* Task statement *
Transcribe each record word for word. Skip the images.
_ _ _ _ _
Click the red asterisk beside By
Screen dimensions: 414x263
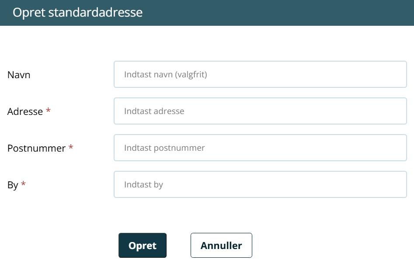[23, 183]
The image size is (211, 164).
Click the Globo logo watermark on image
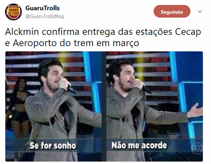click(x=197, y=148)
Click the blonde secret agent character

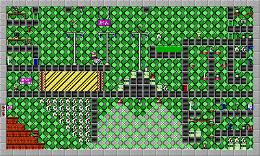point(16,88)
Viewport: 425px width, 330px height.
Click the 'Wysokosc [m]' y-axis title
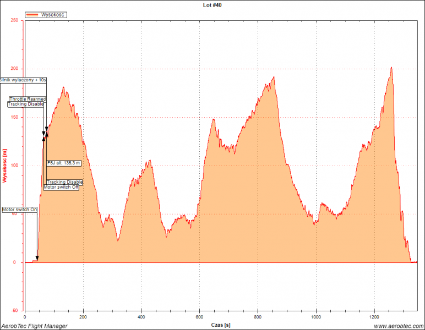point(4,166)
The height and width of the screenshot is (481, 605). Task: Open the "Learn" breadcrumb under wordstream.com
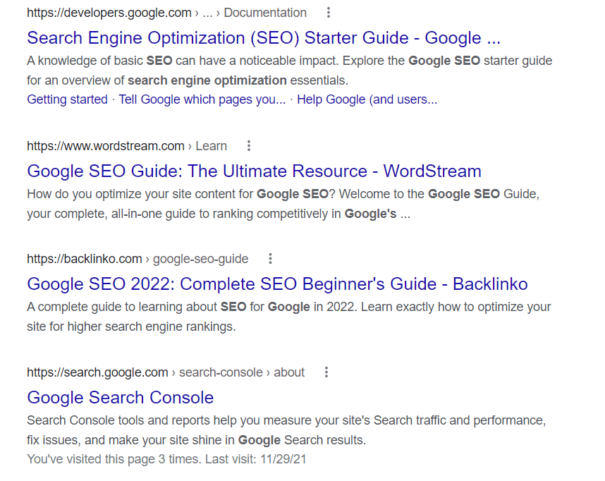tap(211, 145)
_ _ _ _ _
* Task response *
Click the red asterisk beside By
Screen dimensions: 414x263
[23, 183]
The image size is (211, 164).
Click the Globo logo watermark on image
click(x=197, y=148)
Click the blonde secret agent character

point(16,88)
Viewport: 425px width, 330px height.
Click the 'Wysokosc [m]' y-axis title
point(4,166)
The height and width of the screenshot is (481, 605). Task: Open the "Learn" breadcrumb under wordstream.com
tap(211, 145)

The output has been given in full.